The researchers identify two primary error types: system error and nonflat error. They propose that nonflat error exerts a substantial negative influence on visual fidelity when the decoder's shifting bit count, known as DQ_BITS, is kept at a low value.
The authors utilize analytical formulations to define the behavior of dyadic approximation error and nonorthogonality error. These mathematical models allow for the classification of numerical discrepancies arising from the integerization of transform coding processes within the examined video compression architectures.
The researchers argue that scaling factors at the encoder must be adapted to match the rescaling factors at the decoder. This alignment is necessary to mitigate the distortion introduced by the integer-based transform coding process in H.264/AVC-like systems.
The DQ_BITS parameter represents the number of shifting bits utilized at the decoder side. The authors demonstrate that this variable plays a significant role in determining the magnitude of nonflat errors, which directly impacts the final visual quality of the compressed video.

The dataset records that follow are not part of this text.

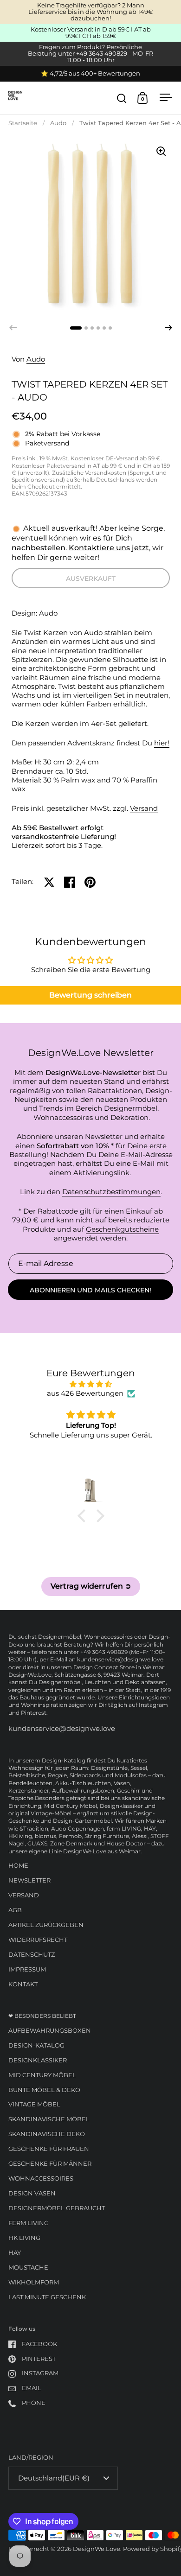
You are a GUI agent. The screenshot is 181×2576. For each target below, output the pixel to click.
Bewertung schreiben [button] (90, 995)
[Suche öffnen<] (122, 98)
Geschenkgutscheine (122, 1229)
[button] (168, 327)
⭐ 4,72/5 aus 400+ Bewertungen (90, 73)
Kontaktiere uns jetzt (109, 547)
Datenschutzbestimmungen (111, 1192)
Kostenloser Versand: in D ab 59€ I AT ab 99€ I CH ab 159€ (91, 32)
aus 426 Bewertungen (85, 1393)
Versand (144, 808)
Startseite (22, 123)
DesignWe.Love (96, 2548)
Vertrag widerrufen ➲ (91, 1586)
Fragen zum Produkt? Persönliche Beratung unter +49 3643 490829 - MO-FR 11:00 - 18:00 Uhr (90, 54)
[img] (91, 1384)
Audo (58, 123)
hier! (161, 743)
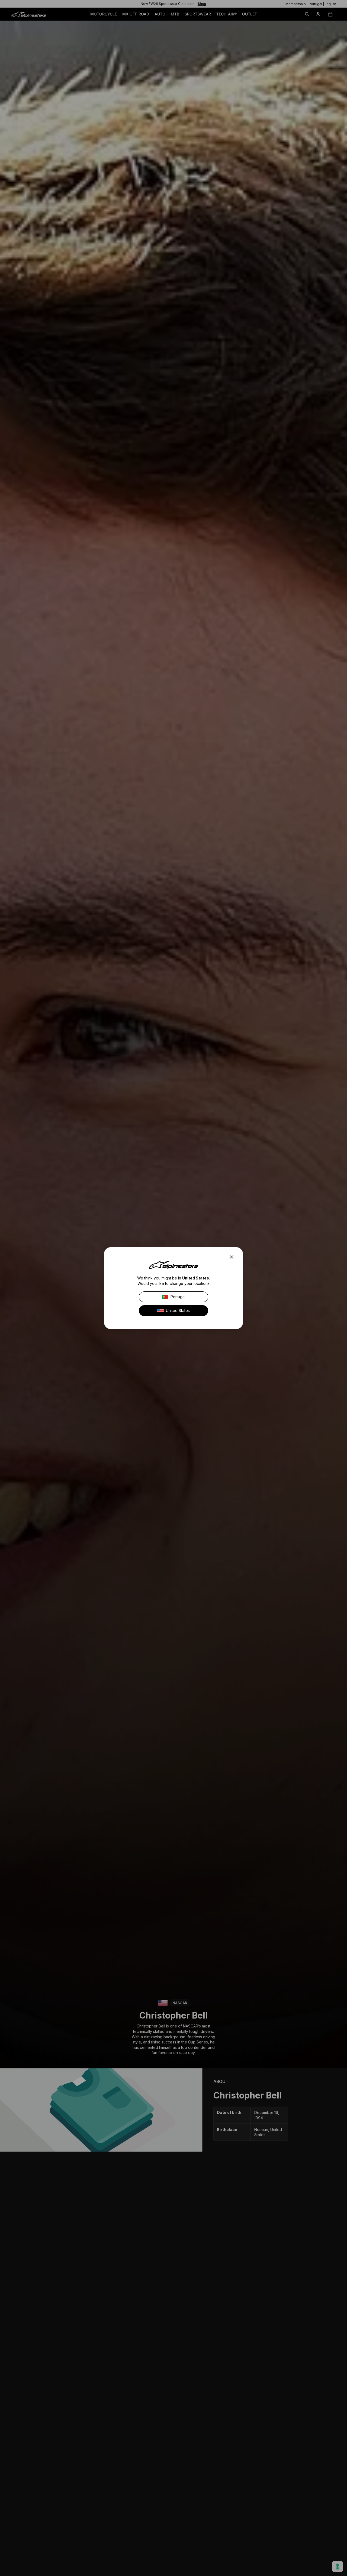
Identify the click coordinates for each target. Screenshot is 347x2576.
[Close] (233, 1257)
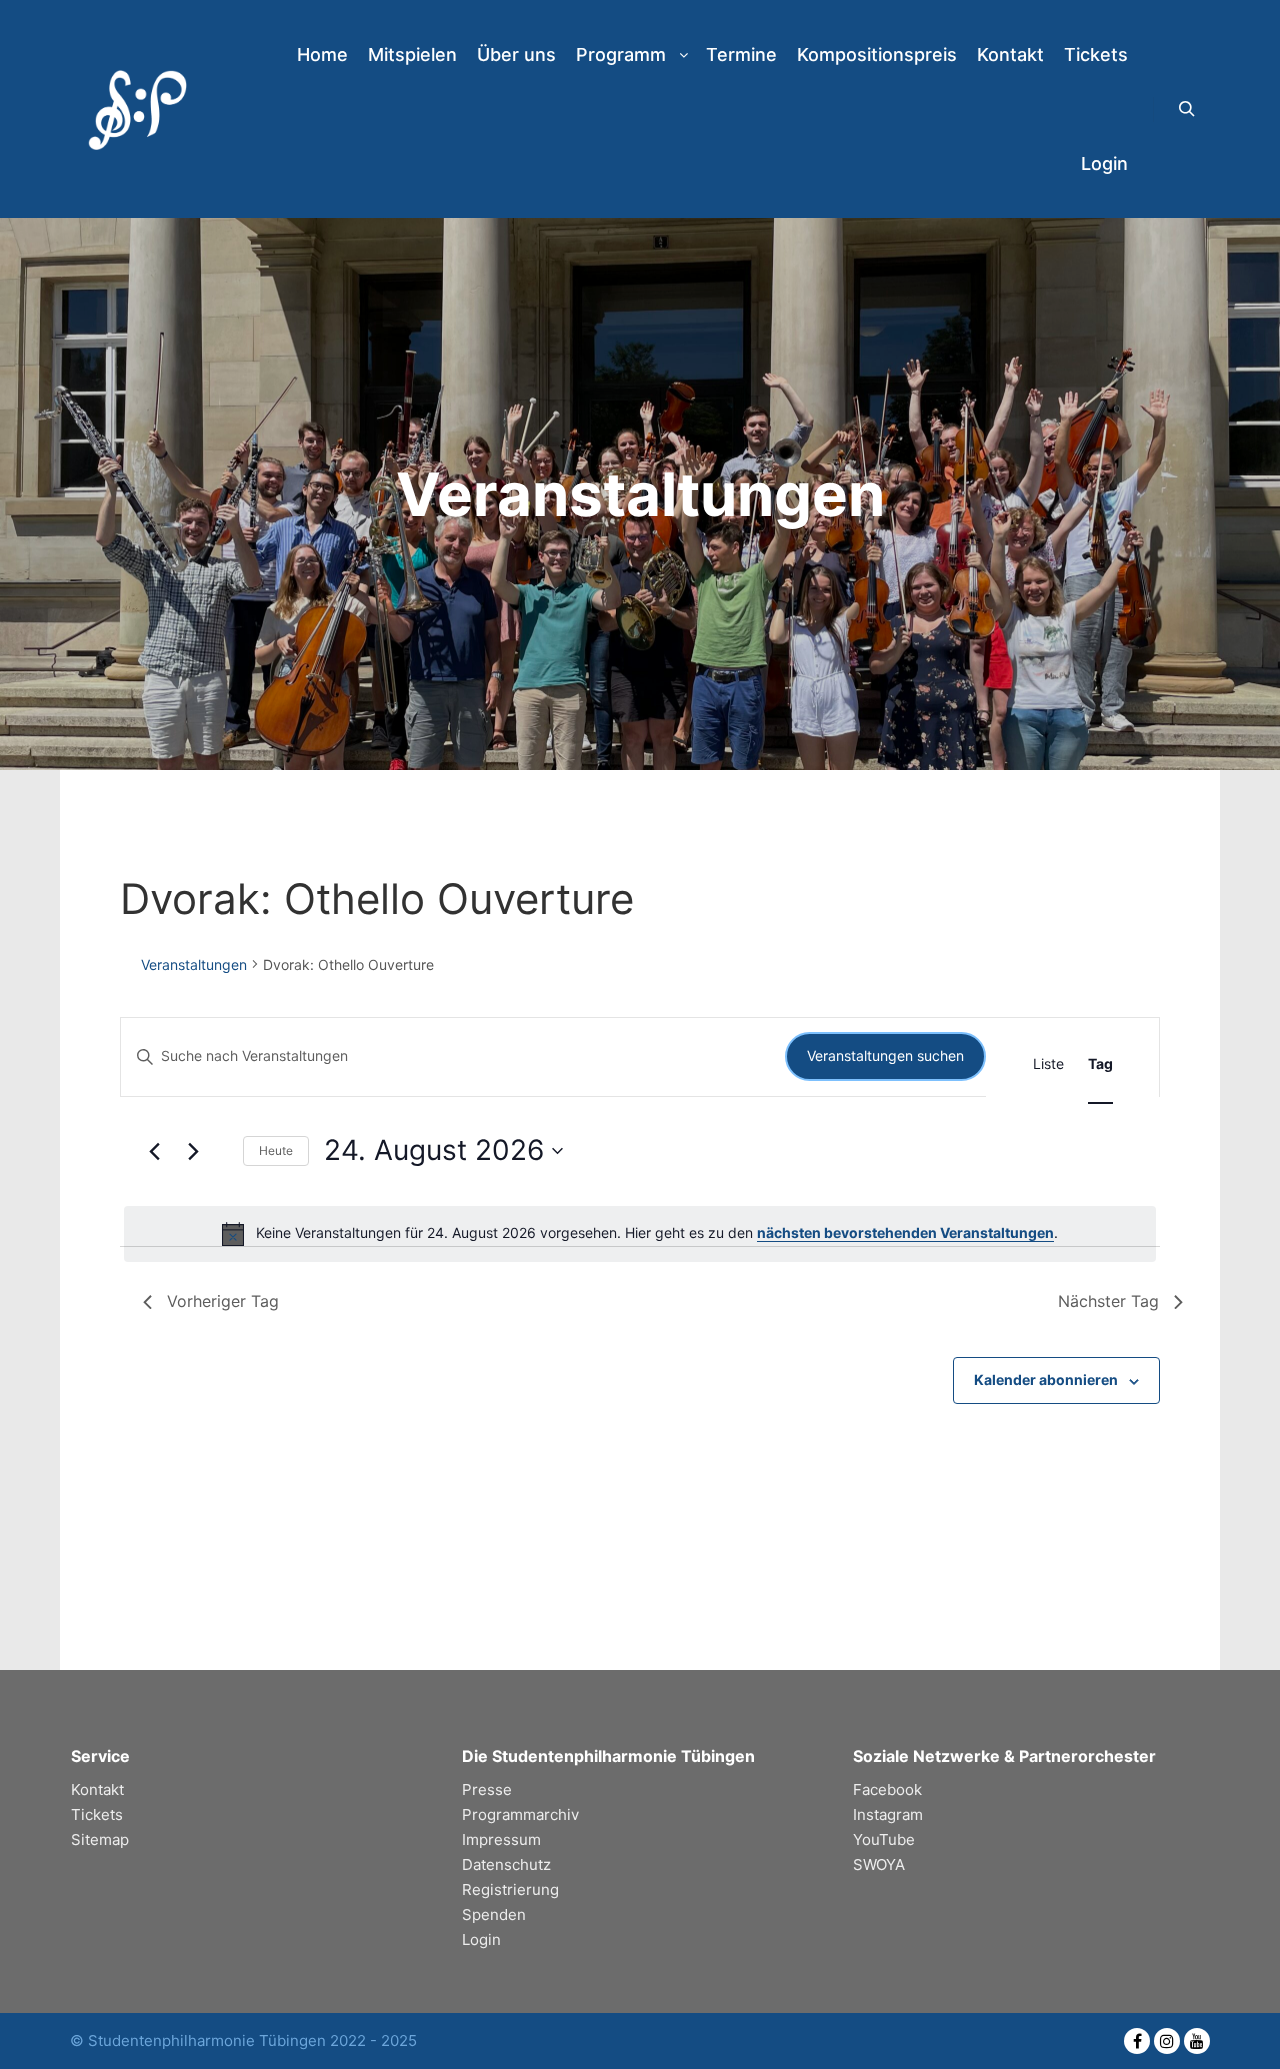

The study measures the impact of integerization on transform coding performance. By analyzing the nonflat error, the researchers observe that lower bit-shifting values lead to more pronounced quality loss, providing a theoretical justification for specific encoder-decoder scaling configurations.
The authors imply that developers should prioritize the synchronization of encoder and decoder scaling factors. They suggest that this approach effectively manages the numerical errors inherent in integer-based video codecs, thereby enhancing the overall performance of the compression standard.